Eaze Faces Cash Shortage

Eaze is Facing Cash Shortage; Plans to ‘Touch the Plant’

Another cannabis industry titan is experiencing cash flow issues: delivery platform Eaze is reportedly preparing for further layoffs and a pivot to retail.

Full story after the jump.

Cannabis delivery company Eaze has recently completed a $15 million bridge funding round as the company is low on cash and looking to expand its reach to retail by selling its own brands through its own “depots,” according to a TechCrunch report. An Eaze spokesperson told TechCrunch that the company is also preparing for another round of personnel cuts; Eaze already laid off about 30 people over the summer.

“The company is going through a very important transition right now, moving to becoming a plant-touching company through acquisitions of former retail partners that will hopefully allow us to more efficiently run the business and continue to provide good service to customers.” Eaze, to TechCrunch

According to company documents outlined by TechCrunch, Eaze is currently attempting to raise a $35 million Series D funding round but had initially tried to raise a $50 million Series D. The target was lowered when Anthos Capital reportedly pulled out of the deal at the last minute. The $15 million bridge came from current, unnamed, investors. The company has a $388 million enterprise value entering the fundraising round, according to Eaze documents outlined in the report.

Items from a dataset
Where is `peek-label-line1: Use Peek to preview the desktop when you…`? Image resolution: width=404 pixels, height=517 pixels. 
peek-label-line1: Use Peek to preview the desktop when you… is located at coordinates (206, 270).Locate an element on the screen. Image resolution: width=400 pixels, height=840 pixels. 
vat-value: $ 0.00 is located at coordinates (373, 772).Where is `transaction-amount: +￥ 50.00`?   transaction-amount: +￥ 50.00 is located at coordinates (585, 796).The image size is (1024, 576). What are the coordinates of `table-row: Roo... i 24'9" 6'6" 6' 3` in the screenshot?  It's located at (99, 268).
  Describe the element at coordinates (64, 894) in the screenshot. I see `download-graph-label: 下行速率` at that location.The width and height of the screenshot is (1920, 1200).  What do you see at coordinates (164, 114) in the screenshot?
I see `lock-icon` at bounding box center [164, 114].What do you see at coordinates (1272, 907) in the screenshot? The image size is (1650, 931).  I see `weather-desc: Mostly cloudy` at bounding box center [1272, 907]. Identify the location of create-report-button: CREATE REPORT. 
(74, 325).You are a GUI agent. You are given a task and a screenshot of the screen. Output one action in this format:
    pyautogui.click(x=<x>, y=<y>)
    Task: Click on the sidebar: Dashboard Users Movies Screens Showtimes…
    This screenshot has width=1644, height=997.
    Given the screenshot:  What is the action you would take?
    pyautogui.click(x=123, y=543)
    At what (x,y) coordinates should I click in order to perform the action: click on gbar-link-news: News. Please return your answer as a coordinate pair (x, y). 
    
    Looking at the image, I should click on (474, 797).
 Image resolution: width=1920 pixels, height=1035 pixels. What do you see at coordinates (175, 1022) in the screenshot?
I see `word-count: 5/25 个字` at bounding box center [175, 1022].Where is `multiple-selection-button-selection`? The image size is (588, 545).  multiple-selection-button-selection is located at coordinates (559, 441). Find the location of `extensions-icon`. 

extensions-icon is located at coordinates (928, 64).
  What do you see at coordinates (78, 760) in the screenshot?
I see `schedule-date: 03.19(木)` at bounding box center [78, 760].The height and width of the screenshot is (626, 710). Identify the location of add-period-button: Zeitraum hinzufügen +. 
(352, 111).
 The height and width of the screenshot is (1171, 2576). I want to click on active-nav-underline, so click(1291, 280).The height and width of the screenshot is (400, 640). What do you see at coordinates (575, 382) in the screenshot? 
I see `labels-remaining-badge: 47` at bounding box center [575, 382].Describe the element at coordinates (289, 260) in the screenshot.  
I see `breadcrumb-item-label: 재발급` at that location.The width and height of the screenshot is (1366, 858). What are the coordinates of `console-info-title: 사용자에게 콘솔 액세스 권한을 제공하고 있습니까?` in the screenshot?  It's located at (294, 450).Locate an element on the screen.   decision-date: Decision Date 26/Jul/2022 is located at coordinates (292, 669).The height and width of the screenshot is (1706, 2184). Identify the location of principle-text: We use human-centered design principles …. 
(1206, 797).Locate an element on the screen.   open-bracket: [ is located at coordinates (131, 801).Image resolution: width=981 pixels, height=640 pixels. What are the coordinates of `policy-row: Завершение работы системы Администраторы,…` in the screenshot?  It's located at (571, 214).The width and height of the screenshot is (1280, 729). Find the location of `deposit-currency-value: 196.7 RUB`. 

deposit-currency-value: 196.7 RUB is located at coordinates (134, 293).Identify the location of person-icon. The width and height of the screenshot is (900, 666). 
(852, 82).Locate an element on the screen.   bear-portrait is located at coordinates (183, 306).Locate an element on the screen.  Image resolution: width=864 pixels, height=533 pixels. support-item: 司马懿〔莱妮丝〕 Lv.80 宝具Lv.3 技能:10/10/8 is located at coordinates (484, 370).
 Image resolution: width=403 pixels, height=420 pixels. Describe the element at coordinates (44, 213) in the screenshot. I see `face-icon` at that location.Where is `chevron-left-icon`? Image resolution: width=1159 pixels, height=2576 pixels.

* **What to work on**
1. According to the article on Eaze's cash shortage, what size of Series D funding round did Eaze first try to raise?
2. Write a continuation of the article on Eaze's cash shortage, starting from where it stops.

* **Solved tasks**
1. $50 million.

2.
Eaze admitted that moving to branding and retail in the space is “a pretty significant change from provider of services to operating.” The company is reportedly looking to acquire some of the assets of Dionymed – a bankrupt Canadian cannabis company that had been an Eaze partner, then competitor – whose assets include an Oakland, California dispensary, Hometown Heart, that Eaze plans to use for its first delivery depot.

An Eaze employee told TechCrunch that the company can bring in between $800,000 and $1 million in net revenue, on a good day, except those figures represent total merchandise value before it pays suppliers and others. The company plans to add five more states to its delivery roster this year, and three more in 202; currently it only operates in California and Oregon.

The news of funding at Eaze comes on the heels of layoffs and restructuring at several leading cannabis brands during 2019.